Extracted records
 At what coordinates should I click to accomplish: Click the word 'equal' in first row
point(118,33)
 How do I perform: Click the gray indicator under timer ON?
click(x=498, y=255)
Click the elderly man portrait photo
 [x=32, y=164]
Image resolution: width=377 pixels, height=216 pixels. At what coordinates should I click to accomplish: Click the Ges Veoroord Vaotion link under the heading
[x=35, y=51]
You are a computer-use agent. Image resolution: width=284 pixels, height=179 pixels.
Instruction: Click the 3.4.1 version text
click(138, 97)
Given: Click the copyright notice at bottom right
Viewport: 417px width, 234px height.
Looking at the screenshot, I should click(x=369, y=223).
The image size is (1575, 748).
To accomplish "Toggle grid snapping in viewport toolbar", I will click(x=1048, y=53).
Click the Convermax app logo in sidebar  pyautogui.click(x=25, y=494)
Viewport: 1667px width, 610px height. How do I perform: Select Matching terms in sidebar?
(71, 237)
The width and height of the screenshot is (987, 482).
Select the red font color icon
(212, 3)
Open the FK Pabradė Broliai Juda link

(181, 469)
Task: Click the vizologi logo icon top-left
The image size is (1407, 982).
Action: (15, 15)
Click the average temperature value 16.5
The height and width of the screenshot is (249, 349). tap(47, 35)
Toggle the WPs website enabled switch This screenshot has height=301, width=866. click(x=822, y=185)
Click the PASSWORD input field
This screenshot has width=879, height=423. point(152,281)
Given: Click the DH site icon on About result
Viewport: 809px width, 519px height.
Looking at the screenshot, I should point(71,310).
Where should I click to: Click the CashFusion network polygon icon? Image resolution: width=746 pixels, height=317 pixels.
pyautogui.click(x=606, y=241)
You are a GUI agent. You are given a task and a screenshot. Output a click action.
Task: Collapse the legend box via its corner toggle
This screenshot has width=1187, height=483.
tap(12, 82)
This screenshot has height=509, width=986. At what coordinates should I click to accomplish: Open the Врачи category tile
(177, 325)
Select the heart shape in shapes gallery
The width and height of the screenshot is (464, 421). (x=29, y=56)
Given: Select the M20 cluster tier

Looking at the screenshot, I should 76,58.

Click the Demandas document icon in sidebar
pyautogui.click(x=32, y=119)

**Stated problem**
Repeat the part of the entries that opens with the line containing "How do I perform: Click" and closes with the line containing "pyautogui.click(x=606, y=241)", including both of those lines.

**The answer**
 How do I perform: Click the gray indicator under timer ON?
click(x=498, y=255)
Click the elderly man portrait photo
 [x=32, y=164]
Image resolution: width=377 pixels, height=216 pixels. At what coordinates should I click to accomplish: Click the Ges Veoroord Vaotion link under the heading
[x=35, y=51]
You are a computer-use agent. Image resolution: width=284 pixels, height=179 pixels.
Instruction: Click the 3.4.1 version text
click(138, 97)
Given: Click the copyright notice at bottom right
Viewport: 417px width, 234px height.
Looking at the screenshot, I should click(x=369, y=223).
The image size is (1575, 748).
To accomplish "Toggle grid snapping in viewport toolbar", I will click(x=1048, y=53).
Click the Convermax app logo in sidebar  pyautogui.click(x=25, y=494)
Viewport: 1667px width, 610px height. How do I perform: Select Matching terms in sidebar?
(71, 237)
The width and height of the screenshot is (987, 482).
Select the red font color icon
(212, 3)
Open the FK Pabradė Broliai Juda link

(181, 469)
Task: Click the vizologi logo icon top-left
The image size is (1407, 982).
Action: (15, 15)
Click the average temperature value 16.5
The height and width of the screenshot is (249, 349). tap(47, 35)
Toggle the WPs website enabled switch This screenshot has height=301, width=866. click(x=822, y=185)
Click the PASSWORD input field
This screenshot has width=879, height=423. point(152,281)
Given: Click the DH site icon on About result
Viewport: 809px width, 519px height.
Looking at the screenshot, I should point(71,310).
Where should I click to: Click the CashFusion network polygon icon? Image resolution: width=746 pixels, height=317 pixels.
pyautogui.click(x=606, y=241)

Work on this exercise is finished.